The trade-off is time and financial pressure. If bills are mounting, discuss medical lien arrangements with your attorney. Providers can often defer collection pending settlement. If necessary, pre-settlement funding exists, though at high cost. Before making decisions based on financial pressure, consult with a qualified personal injury attorney about your options.
Sources:
- MMI concept: American Academy of Orthopaedic Surgeons (aaos.org)
- Future damages calculation: American Association for Justice (justice.org)
- Pre-settlement funding: Consumer Financial Protection Bureau (consumerfinance.gov)

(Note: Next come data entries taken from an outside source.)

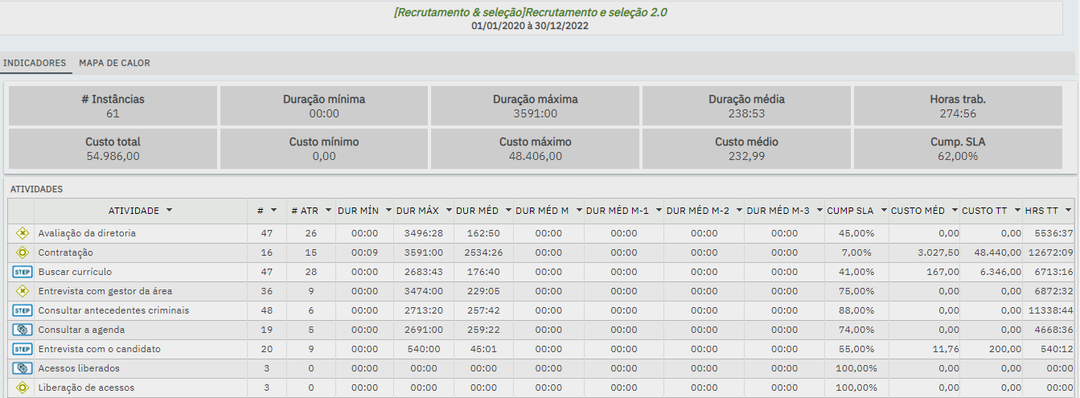This screenshot has height=398, width=1080.
Task: Open the DUR MÁX column dropdown arrow
Action: [x=447, y=209]
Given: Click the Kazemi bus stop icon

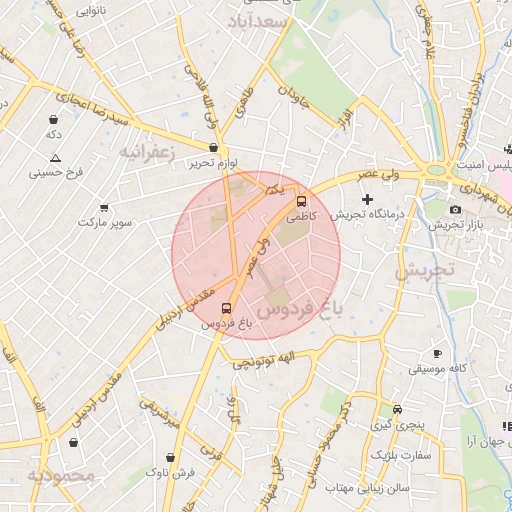Looking at the screenshot, I should [x=301, y=202].
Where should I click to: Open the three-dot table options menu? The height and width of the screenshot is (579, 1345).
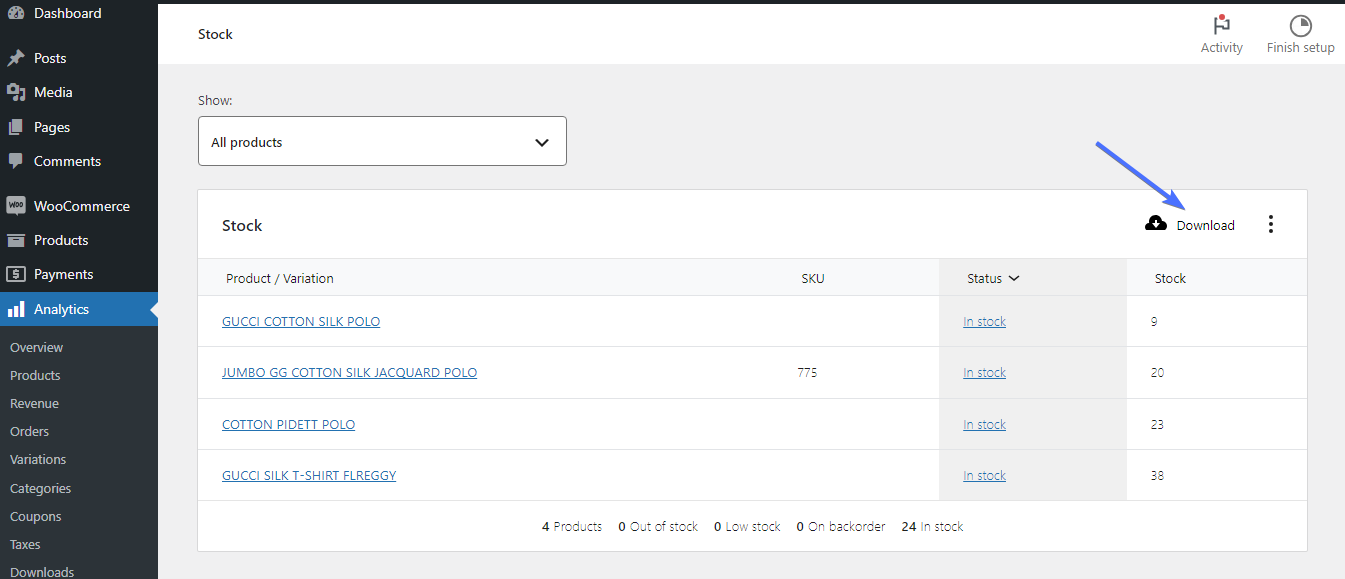point(1271,224)
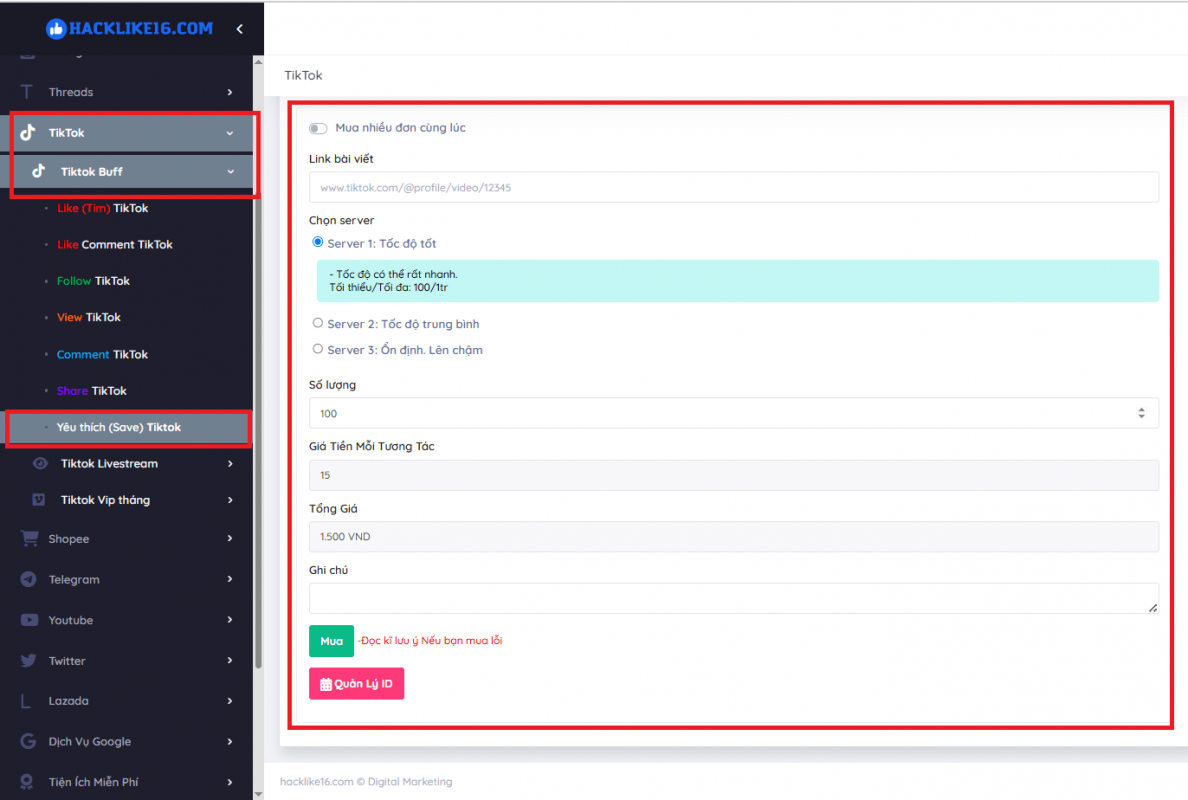The height and width of the screenshot is (800, 1188).
Task: Click the pink Quản Lý ID button
Action: (356, 684)
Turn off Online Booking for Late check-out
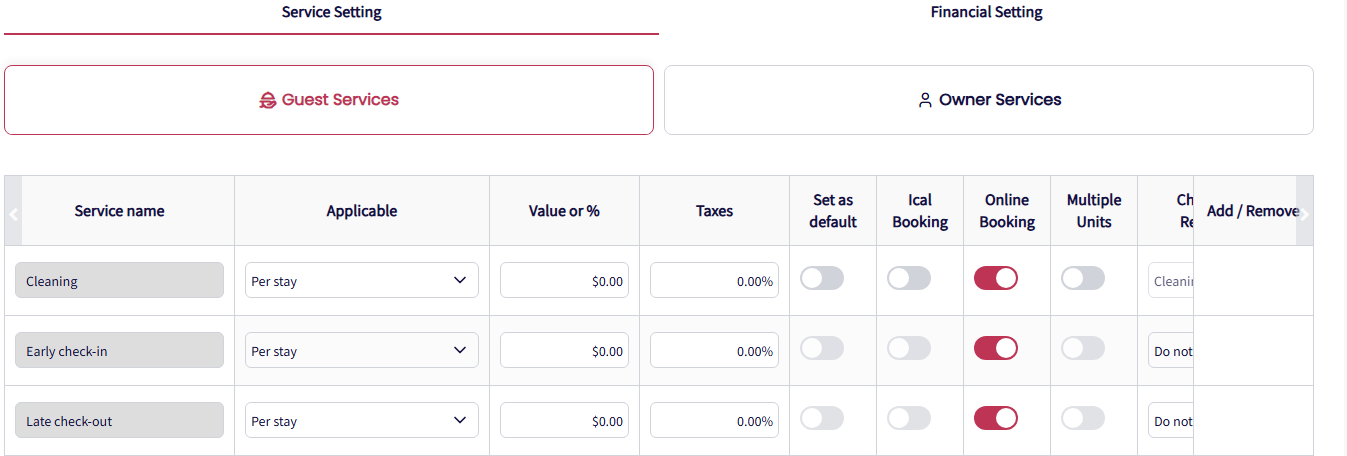The width and height of the screenshot is (1347, 456). point(995,418)
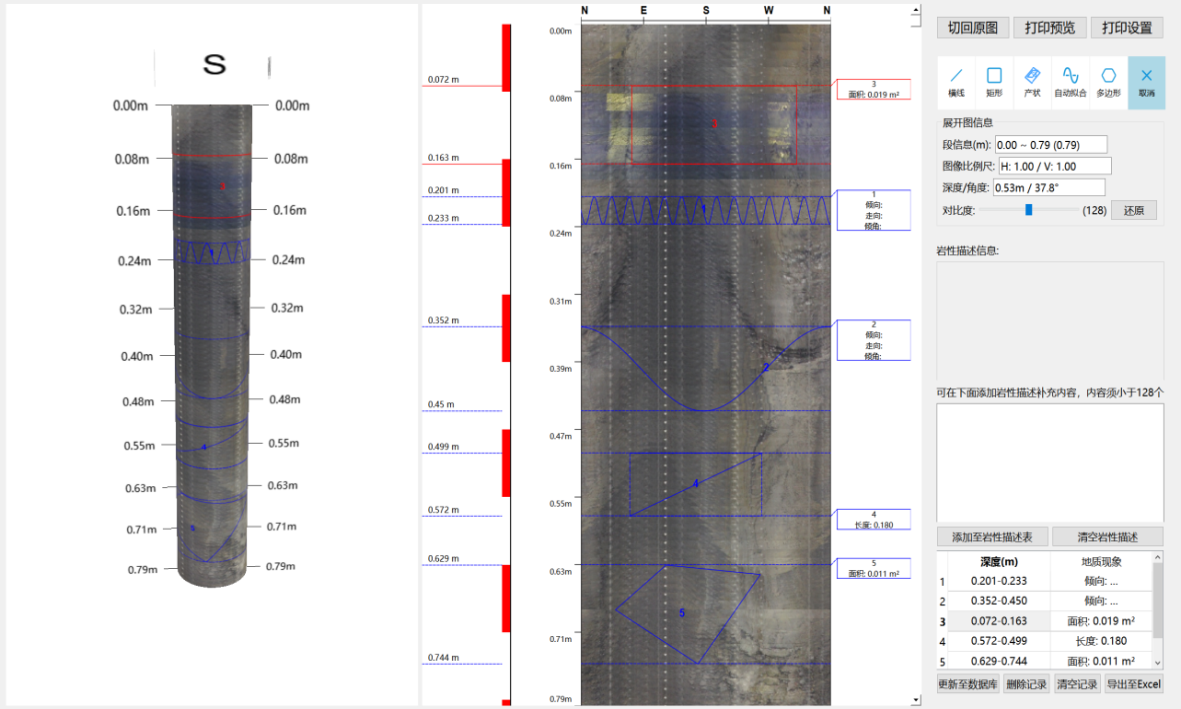Click the rock description supplement text box

(1050, 462)
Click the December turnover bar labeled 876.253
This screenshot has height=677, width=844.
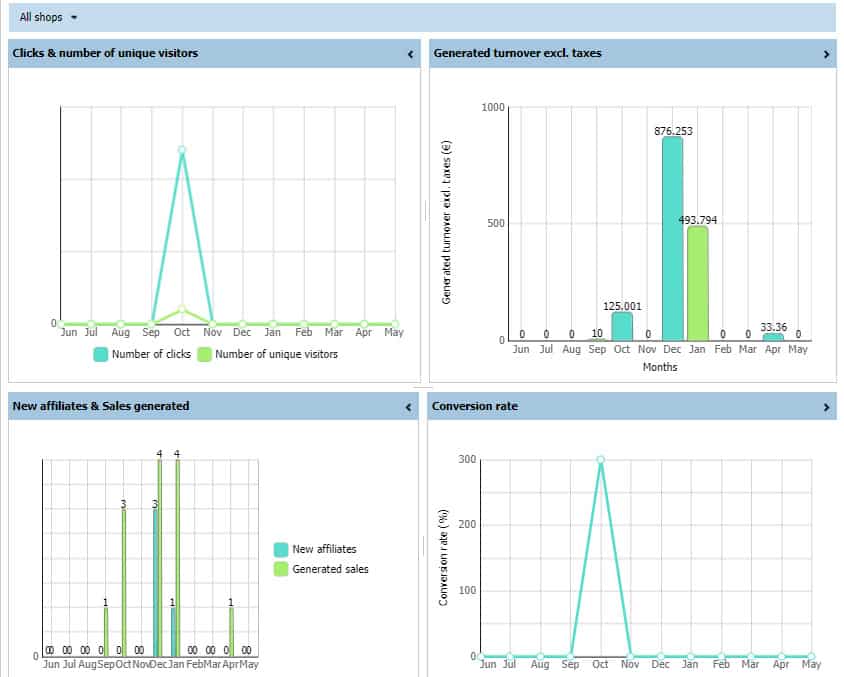click(672, 238)
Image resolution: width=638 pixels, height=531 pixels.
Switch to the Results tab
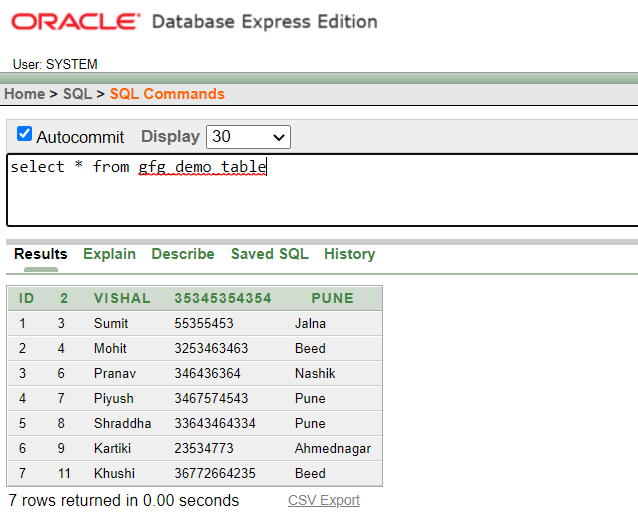click(41, 254)
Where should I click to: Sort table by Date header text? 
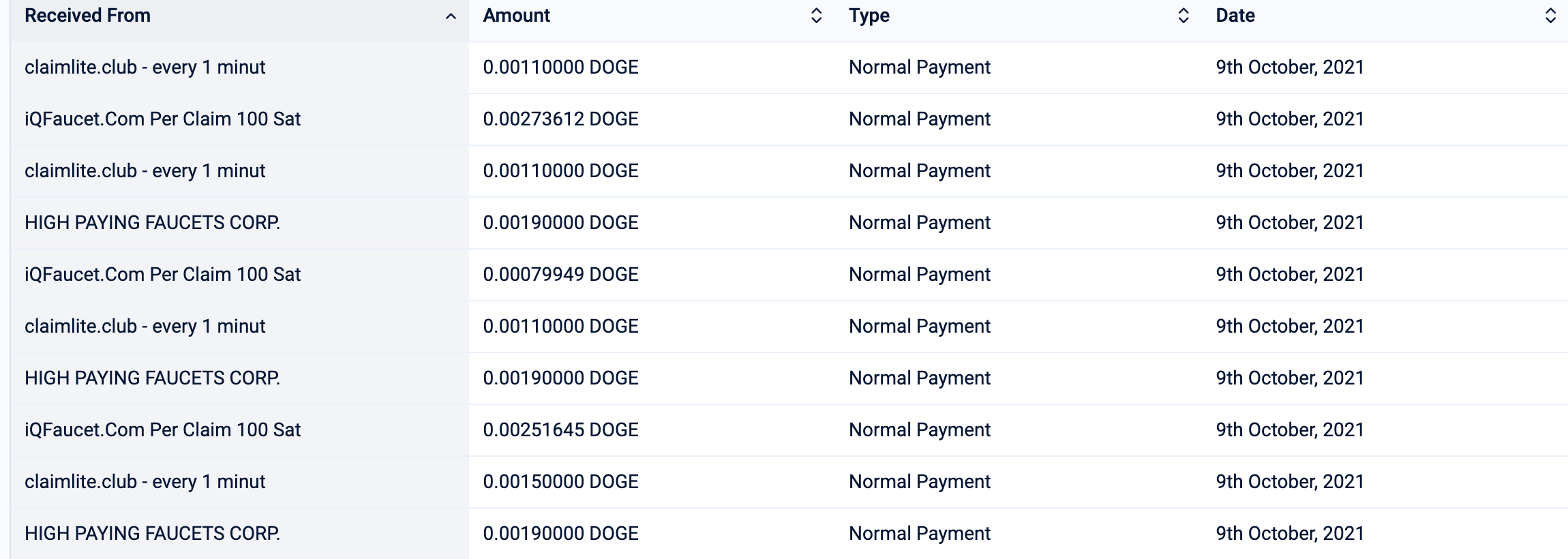tap(1235, 16)
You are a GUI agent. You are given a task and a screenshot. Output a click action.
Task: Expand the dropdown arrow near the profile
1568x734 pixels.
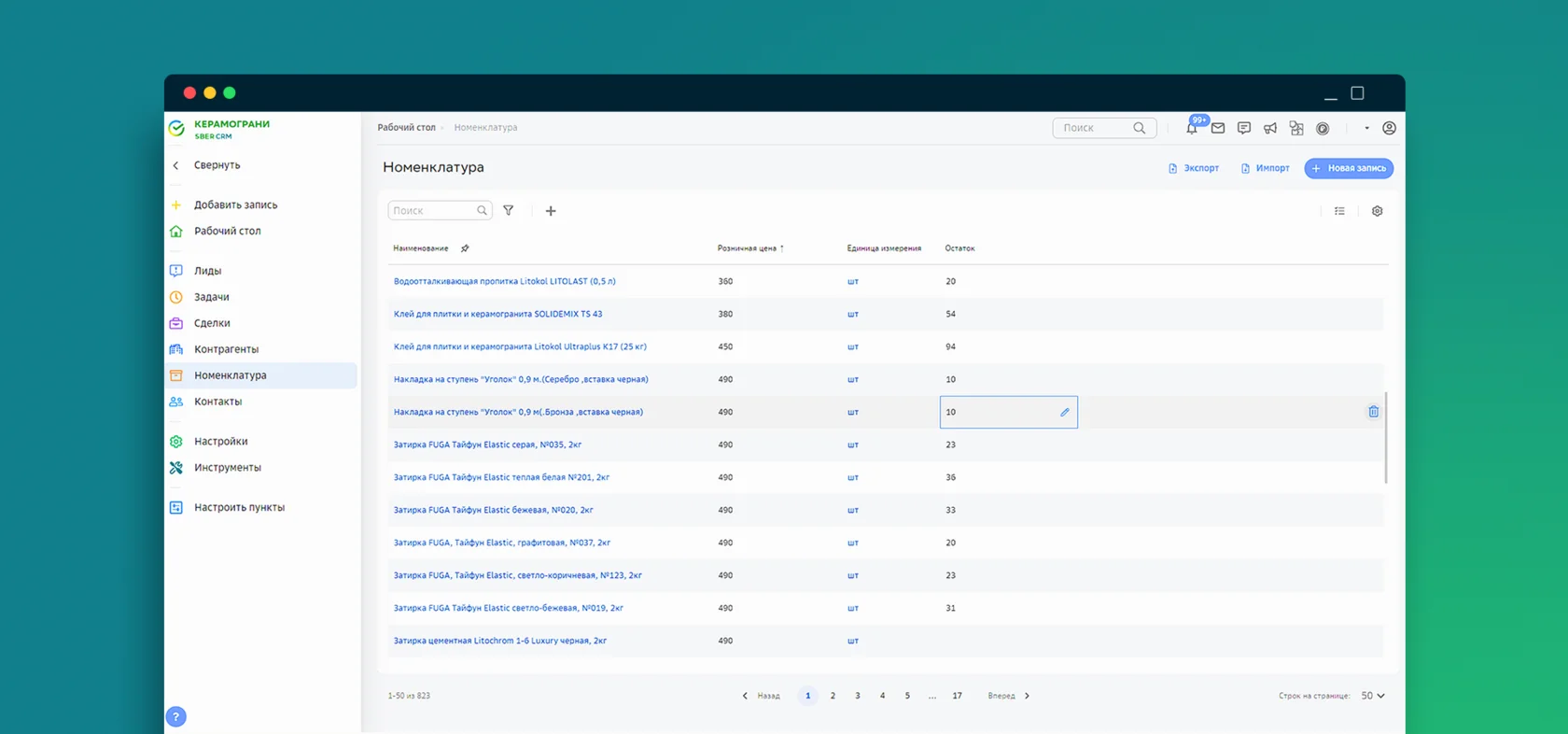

For the Quick Resolution Seeker
I just want this over. What’s the cost of saying yes today?
You’re exhausted. The accident, the injuries, the medical appointments, the uncertainty. You want your life back. The insurer is offering closure and you’re tempted to take it just to make everything stop. This emotional state is understandable. It’s also exactly what the insurer is counting on.
The Emotional Exhaustion Strategy
Insurance adjusters are trained to recognize and exploit fatigue. Extended claim timelines wear claimants down. The process feels designed to frustrate, and in some respects it is. When you’re desperate for resolution, any resolution, you’re most likely to accept inadequate offers.
Understanding this doesn’t change how you feel. It does reframe the decision. The exhaustion is partly manufactured. The offer reflects your fatigue, not your claim’s value.
Calculating Your Real Take-Home
Before accepting, understand what you’ll actually receive. Your gross settlement is not your check. Several deductions apply:
Attorney fees, if represented: 33% to 40% of gross. Case costs: potentially thousands for complex cases. Medical liens: amounts owed to Medicare, Medicaid, or your health insurer from their payments for your treatment. Unpaid medical bills: if providers treated you expecting payment from settlement.
A $50,000 settlement might net $25,000 to $30,000 after deductions. Calculate this number specifically for your situation before deciding whether the offer is acceptable.
When Accepting Makes Sense
Sometimes acceptance is reasonable. If your injuries have fully healed, your treatment is complete, liability is clear, and the offer reflects fair multipliers of your documented damages, prolonged negotiation may not produce significantly better results. The last 10% of potential value can take 50% more time to extract.
The question is whether you’re accepting from a position of knowledge or exhaustion. If you’ve evaluated the offer against your actual damages and it’s reasonable, acceptance is fine. If you’re accepting because you’re tired, you’re likely leaving money on the table.
Consider having an attorney review the offer before accepting, even if you haven’t used one throughout the process. A consultation can identify whether significant value remains.
Sources:
- Medical lien types and priority: Medicare Secondary Payer Act; health insurance subrogation clauses
- Lien negotiation practices: American Association for Justice (justice.org)
- Settlement adequacy evaluation: Martindale-Nolo (martindale.com)
The Bottom Line
First offers are opening positions, not fair values. They typically represent 25% to 40% of what the insurer expects to pay. Accepting means finalizing your claim before you may know its true value, particularly if you’re still treating.
The release you sign is permanent. Future complications, additional surgery, ongoing pain, none of it can be claimed once you’ve signed. The insurer is purchasing certainty at your expense.
If financial pressure is driving your decision, options exist: medical lien deferrals, attorney-negotiated reductions, and as a last resort, pre-settlement funding. Before accepting, understand what you’re signing away and whether the offer reflects fair value for permanent finality.
A free consultation with a qualified personal injury attorney can clarify whether the offer on the table is reasonable or a fraction of what you should receive. The stakes of this decision warrant professional evaluation.